Peluso v. Commonwealth

12 Pa. Commw. 250 | Pa. Commw. Ct. | 1974

Opinion by

Judge Kramer,

This is an appeal filed by Pauline H. Peluso (Peluso) from an order of the Unemployment Compensation Board of Review (Board), dated April 26, 1973, in which the Board affirmed its referee’s adjudication denying unemployment compensation benefits to Peluso.

Peluso had been employed as a “knitter” by the Walgo Knitting Mills, Inc. (Walgo) of Allentown from May 20, 1972 to July 22, 1972. On this latter date, she was discharged for absenteeism. On August 2, 1972, Peluso applied for unemployment compensation benefits which originally were granted by the Bureau of Employment Security. Walgo appealed this adjudication, and a hearing was held before a referee of the Board on September 29, 1972. Peluso did not attend, nor was she represented at the hearing. Based upon the record made, the referee found that Peluso “had incurred a very unsatisfactory absentee record, and she had been warned on several occasions about her conduct *252in this regard.” The referee also found that Peluso had not reported all of her absences to her employer, and throughout the eight weeks of her employment she had not worked a full 40-hours during any given week. Peluso, being unsatisfied with that result, appealed to the Board, and a remand hearing was ordered. At the second hearing, while acknowledging some absenteeism, Peluso stated that her absences and lateness were due to illness and transportation problems. She further denied the statement of Walgo’s personnel witness that she had failed to notify Walgo of her absences caused by illness. Thereafter, the Board reviewed the record and affirmed the adjudication of the referee denying Peluso any benefits.
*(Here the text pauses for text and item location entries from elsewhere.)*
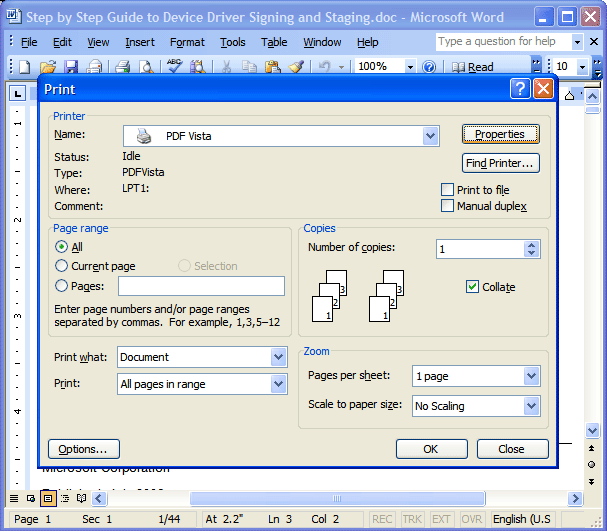Click in the Pages range input field

pyautogui.click(x=201, y=286)
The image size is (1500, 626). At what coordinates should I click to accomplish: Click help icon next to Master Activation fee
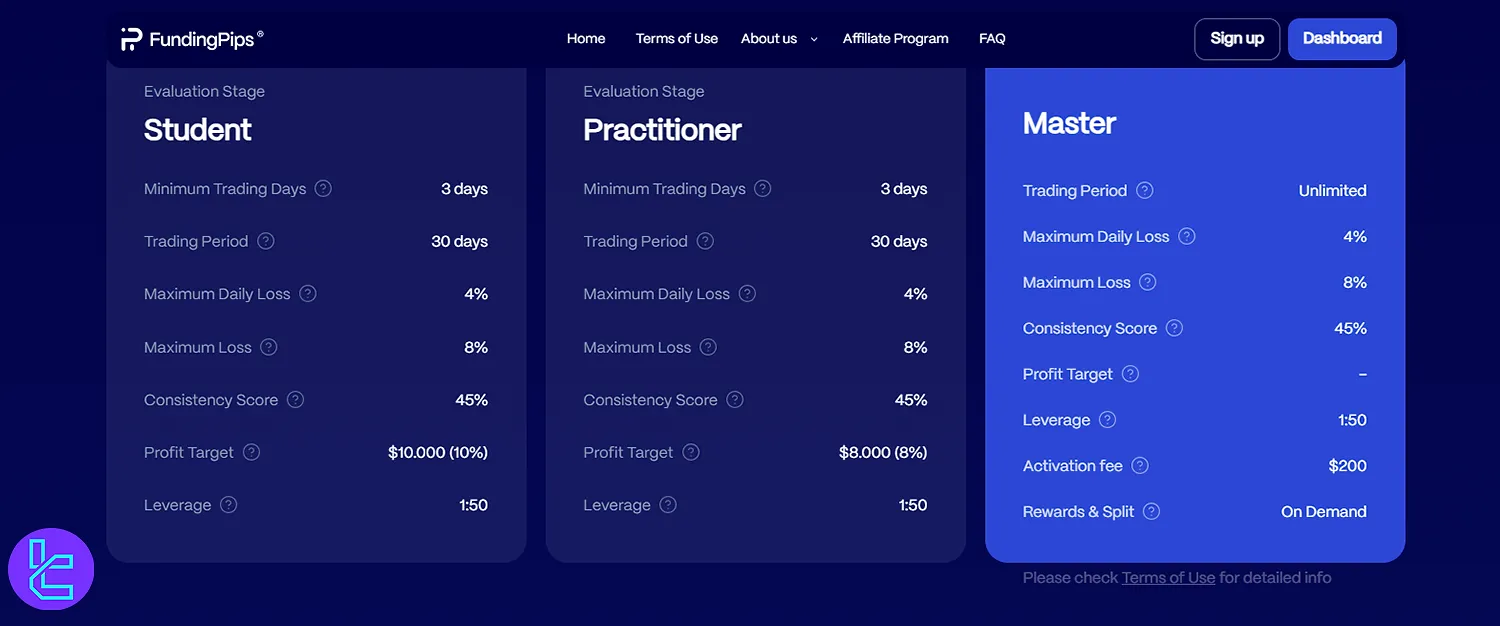[1140, 466]
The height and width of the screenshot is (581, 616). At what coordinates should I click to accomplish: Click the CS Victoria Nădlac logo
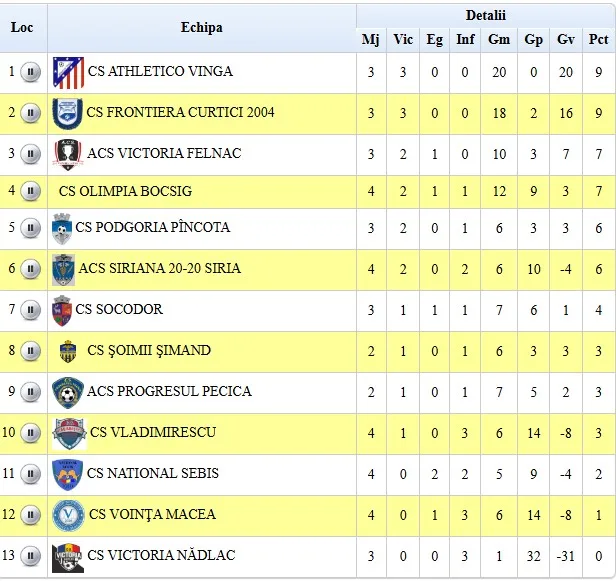[68, 556]
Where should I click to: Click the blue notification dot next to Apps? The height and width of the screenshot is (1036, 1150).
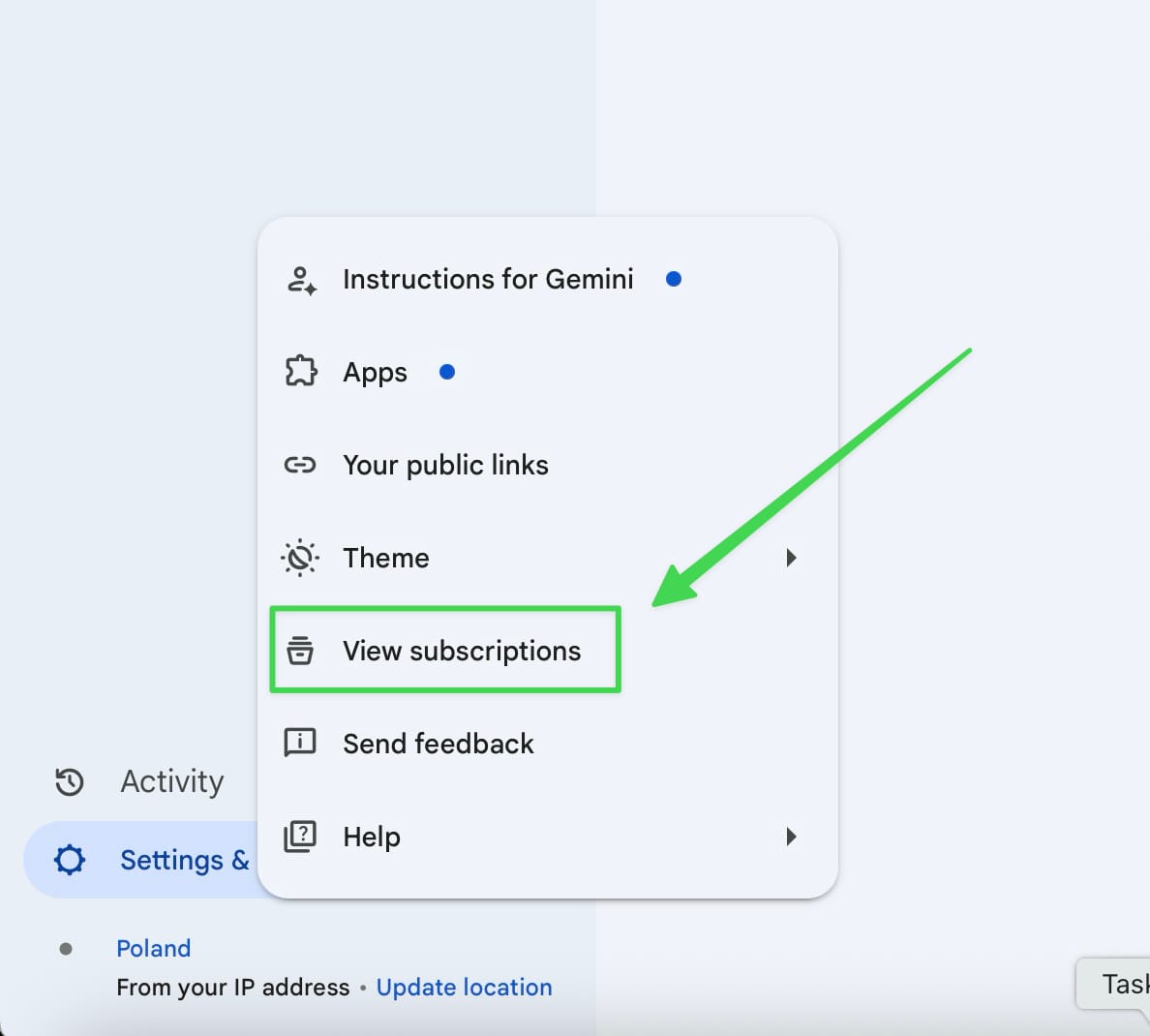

In her appeal to this Court, Peluso contends only that her absenteeism having been caused by illness was absenteeism for good cause and therefore could not be characterized as wilful misconduct, under Section 402 (e) of the Unemployment Compensation Law, Act of December 5, 1936, Second Ex. Sess. P. L. (1937) 2897, as amended, 43 P.S. §802(e).

Our scope of review in unemployment compensation cases is confined to questions of law, and absent fraud, a determination as to whether the Board’s findings are supported by the evidence. Questions of credibility and the weight to be given evidence are for the Board. Furthermore, the party victorious below is to be given the benefit of any inferences which may reasonably and logically be drawn from the evidence. See Hinkle v. Unemployment Compensation Board of Review, 9 Pa. Commonwealth Ct. 512, 308 A. 2d 173 (1973); James v. Unemployment Compensation Board of Review, 6 Pa. Commonwealth Ct. 489, 296 A. 2d 288 (1972).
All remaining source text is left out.